Cet exercice n'a ni queue ni tête. Le vestiaire du Real Madrid en 2025-26 n'en a pas vraiment été un, sauf par séquences au mois de mars. Entre les informations qui fuitent, les tensions, les non-dits entre les joueurs et les bagarres, José Mourinho devra colmater les brèches et se poser en médiateur ou en ennemi commun pour pousser les joueurs à s'unir tous ensemble.
La venue d'Alvaro Arbeloa n'a été qu'une farce pour ne pas que la saison soit totalement en roue libre. Par pur amour pour son club, l'ancien numéro 17 du Real Madrid a accepté d'être pris pour responsable de toutes les casseroles qui ont suivi sa nomination à la tête de l'équipe A. Un véritable gâchis, le Real Madrid ayant en son sein un entraineur prometteur, connaissant parfaitement les jeunes équipes madrilènes et qui, par ses résultats avant de prendre en main les A, donnait envie de le voir à la tête de son club de cœur dans un contexte plus sain.
Un bilan chiffré flatteur
Depuis le changement de format de LaLiga à 38 journées en 1986-87, le Real Madrid a terminé 15 fois à la deuxième place. Sur ces 15 médailles d'argent officieuses, il se trouve que la saison 2025-2026 est le 5ème exercice avec le plus de points. Pour mettre en perspective le bilan comptable de l'exercice qui vient de se clôturer depuis 1987-1988, les 86 points glanés par Xabi Alonso et Alvaro Arbeloa sont au-dessus de 8 exercices sur lesquels les Vikingos a terminé champion d'Espagne (1987-88, 1988-89, 1989-90, 1994-95, 2000-01, 2002-03, 2006-07 & 2007-08).
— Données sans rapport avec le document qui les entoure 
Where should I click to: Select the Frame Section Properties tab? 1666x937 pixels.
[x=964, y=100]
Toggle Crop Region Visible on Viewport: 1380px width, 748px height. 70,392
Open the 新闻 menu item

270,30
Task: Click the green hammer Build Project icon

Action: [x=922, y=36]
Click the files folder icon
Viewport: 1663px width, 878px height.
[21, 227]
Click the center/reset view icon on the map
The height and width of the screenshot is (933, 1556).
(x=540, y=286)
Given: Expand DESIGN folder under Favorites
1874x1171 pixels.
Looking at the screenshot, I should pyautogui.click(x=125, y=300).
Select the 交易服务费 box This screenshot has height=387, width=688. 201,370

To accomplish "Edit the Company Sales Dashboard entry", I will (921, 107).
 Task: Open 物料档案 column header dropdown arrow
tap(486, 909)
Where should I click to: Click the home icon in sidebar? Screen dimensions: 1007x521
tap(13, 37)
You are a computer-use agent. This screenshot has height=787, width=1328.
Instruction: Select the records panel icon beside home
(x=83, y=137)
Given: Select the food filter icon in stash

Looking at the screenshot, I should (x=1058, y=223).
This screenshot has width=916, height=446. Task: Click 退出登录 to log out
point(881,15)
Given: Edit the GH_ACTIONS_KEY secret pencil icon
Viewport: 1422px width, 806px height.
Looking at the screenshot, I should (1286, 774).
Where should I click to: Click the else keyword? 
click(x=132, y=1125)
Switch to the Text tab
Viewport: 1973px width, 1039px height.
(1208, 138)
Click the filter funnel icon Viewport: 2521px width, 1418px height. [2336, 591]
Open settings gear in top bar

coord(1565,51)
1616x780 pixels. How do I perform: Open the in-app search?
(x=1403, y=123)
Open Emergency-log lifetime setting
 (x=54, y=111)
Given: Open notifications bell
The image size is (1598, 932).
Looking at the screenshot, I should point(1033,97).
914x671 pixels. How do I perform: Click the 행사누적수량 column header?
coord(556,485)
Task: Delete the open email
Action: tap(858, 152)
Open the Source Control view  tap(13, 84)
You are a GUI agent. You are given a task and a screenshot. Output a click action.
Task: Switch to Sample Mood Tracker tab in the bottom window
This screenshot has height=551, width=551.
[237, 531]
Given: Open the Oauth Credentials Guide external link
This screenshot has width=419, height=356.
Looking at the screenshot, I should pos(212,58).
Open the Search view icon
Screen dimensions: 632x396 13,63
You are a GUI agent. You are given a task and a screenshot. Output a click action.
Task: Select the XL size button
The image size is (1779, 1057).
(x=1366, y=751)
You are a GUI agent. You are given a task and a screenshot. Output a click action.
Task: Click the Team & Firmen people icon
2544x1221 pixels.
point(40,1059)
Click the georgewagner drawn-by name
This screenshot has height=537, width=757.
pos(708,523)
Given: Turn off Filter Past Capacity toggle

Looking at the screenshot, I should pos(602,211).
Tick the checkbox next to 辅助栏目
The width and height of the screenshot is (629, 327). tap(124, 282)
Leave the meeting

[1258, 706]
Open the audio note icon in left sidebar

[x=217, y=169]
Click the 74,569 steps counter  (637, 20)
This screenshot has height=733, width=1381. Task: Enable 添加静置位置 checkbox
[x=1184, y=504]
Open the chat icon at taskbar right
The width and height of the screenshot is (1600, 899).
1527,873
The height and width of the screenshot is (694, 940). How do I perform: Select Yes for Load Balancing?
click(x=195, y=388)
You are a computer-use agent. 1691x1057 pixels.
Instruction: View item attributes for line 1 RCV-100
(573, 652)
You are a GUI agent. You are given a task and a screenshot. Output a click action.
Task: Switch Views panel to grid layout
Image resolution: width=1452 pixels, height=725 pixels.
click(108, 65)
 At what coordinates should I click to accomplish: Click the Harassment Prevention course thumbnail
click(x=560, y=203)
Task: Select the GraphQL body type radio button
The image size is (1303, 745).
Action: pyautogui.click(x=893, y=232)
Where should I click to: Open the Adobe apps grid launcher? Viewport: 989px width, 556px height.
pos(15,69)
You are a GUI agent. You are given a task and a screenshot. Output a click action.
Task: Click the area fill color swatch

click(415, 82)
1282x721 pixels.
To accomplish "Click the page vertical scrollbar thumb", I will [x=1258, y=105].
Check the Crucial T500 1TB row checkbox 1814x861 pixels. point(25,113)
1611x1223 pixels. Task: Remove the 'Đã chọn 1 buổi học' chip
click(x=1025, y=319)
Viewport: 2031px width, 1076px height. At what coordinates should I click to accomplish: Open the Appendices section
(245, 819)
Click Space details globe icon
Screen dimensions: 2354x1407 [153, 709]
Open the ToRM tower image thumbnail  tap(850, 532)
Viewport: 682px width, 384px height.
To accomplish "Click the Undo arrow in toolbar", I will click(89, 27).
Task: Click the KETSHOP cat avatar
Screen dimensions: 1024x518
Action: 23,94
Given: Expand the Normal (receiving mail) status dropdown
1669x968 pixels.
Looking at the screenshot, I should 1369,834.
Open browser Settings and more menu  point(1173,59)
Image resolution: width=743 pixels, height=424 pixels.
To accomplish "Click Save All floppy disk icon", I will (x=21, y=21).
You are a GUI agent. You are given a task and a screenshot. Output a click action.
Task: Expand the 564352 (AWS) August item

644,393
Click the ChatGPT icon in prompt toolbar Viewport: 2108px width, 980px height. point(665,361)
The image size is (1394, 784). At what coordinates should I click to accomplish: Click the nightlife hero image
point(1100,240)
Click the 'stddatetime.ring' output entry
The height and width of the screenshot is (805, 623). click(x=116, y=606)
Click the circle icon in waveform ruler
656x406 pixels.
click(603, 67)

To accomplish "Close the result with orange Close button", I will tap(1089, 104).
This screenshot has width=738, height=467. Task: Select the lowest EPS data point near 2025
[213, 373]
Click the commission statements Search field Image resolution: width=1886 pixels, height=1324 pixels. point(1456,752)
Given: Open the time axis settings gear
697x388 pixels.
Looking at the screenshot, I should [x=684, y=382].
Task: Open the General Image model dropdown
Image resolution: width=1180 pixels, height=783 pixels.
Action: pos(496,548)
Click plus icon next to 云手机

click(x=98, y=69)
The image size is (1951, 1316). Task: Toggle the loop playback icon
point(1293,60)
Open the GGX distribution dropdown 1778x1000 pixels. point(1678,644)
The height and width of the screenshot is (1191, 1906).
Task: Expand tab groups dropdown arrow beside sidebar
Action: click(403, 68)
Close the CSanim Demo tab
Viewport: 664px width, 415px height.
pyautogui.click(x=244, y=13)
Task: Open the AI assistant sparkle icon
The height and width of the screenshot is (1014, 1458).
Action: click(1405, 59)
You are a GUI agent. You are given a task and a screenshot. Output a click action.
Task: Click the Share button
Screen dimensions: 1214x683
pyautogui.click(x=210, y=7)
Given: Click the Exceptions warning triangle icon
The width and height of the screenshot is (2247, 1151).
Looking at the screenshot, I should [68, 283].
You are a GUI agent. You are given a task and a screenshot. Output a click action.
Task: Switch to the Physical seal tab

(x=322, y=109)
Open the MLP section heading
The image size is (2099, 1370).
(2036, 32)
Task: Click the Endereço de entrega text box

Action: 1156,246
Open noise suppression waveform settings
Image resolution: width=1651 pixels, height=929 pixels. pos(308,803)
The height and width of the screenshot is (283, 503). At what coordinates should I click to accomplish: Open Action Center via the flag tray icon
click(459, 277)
Un bilan sur le papier de bonne facture, puisqu'avec le même total de point les Merengues ont été champions d'Espagne en 2019-20 avec 87 points, mais surtout le Real Madrid a acquis 2 points de plus que l'année passée sous la houlette de Carlo Ancelotti en 2024-25. Cependant, la Maison Blanche a inscrit 1 but de moins cette année (77 buts inscrits en 2025-26) que l'exercice précédent (78 buts inscrits en 2024-25). Des statistiques qui atténuent une triste réalité.
Un championnat faible et une frustration légitime
Une fois tout cela exposé, on ne peut pas ignorer le contenu de la saison qui s'est déroulé : une équipe qui a manqué de mordant, de solidarité, de mental, de bonne agressivité, qui ne doit son bilan comptable qu'à une Liga d'une exceptionnelle faiblesse, probablement la plus faible depuis les années 1980. D'ordinaire, un championnat aussi serré est le signe d'une compétitivité rare, cependant cela est à relativiser quand, par exemple, Séville - alors en position de relégable à 6 journées de la fin - se retrouve aux portes de l'Europe à 2 matchs de la clôture de LaLiga.
On pourrait citer également la saison de Getafe pour mettre en exergue le facteur faiblesse. Bien que leur exploit de se qualifier en Ligue Europa Conférence soit à saluer, le fait que les hommes de José Bordalás terminent à la 7e place en ayant la seconde attaque la moins prolifique du championnat tout en ayant dans ses rangs le second meilleur passeur du championnat (Luis Milla), est assez équivoque. Dans ce contexte, la frustration doit nourrir le peuple Madridista, car au contraire des coéquipiers de Kylian Mbappé, le FC Barcelone est conscient de cela et en profite pour glaner des Ligas plus abordables que jamais et rattraper leur retard sur le Real Madrid au nombre de championnat.